(Stored dataset items)
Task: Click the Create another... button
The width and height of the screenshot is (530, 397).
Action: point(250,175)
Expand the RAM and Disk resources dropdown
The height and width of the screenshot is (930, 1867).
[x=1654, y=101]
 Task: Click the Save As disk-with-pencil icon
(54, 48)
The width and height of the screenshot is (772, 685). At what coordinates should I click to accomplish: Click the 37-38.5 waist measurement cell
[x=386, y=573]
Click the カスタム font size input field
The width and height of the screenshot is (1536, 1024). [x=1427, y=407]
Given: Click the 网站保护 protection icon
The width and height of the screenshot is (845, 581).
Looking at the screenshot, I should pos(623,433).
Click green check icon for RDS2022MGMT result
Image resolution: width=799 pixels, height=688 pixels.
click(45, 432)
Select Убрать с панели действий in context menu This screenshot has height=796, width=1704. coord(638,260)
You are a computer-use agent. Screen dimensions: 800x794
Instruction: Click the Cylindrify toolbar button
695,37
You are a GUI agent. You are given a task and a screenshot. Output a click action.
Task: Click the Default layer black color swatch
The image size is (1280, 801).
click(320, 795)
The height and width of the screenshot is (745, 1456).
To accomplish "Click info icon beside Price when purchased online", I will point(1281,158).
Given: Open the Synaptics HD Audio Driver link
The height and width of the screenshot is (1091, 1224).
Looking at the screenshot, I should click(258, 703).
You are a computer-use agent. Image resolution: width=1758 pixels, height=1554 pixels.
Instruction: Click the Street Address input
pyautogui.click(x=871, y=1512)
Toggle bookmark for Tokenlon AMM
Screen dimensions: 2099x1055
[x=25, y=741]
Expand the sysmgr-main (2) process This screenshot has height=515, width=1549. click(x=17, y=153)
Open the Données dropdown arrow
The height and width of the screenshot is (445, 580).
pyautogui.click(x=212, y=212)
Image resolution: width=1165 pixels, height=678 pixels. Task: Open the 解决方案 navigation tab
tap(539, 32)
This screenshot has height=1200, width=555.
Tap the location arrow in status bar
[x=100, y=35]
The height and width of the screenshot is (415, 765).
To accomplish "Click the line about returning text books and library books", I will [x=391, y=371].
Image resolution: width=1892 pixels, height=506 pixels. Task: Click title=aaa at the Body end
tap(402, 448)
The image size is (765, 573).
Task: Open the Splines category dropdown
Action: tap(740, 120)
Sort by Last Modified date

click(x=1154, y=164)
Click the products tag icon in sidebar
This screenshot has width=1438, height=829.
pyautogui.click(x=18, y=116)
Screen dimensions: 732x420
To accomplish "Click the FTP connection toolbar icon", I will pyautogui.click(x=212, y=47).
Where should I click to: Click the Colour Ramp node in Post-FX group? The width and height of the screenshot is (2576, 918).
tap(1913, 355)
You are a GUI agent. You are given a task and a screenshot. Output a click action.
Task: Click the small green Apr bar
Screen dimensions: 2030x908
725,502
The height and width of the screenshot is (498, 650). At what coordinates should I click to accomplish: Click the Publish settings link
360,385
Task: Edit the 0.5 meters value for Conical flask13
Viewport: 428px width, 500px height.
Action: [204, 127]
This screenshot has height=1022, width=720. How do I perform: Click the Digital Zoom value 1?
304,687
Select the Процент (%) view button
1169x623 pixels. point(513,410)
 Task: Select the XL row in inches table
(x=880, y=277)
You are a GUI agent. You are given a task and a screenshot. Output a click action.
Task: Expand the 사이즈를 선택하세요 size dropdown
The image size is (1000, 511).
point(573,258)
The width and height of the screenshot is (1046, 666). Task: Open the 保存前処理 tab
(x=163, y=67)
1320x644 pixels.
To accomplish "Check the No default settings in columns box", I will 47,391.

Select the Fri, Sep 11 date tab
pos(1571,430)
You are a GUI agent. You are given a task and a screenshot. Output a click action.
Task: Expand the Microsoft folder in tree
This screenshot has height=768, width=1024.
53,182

**Exercise:** Filter the entries above down to the lines containing the word "will".

**Result of the task:**
To accomplish "Click info icon beside Price when purchased online", I will point(1281,158).
To accomplish "Click the line about returning text books and library books", I will [x=391, y=371].
To accomplish "Click the FTP connection toolbar icon", I will pyautogui.click(x=212, y=47).
To accomplish "Check the No default settings in columns box", I will 47,391.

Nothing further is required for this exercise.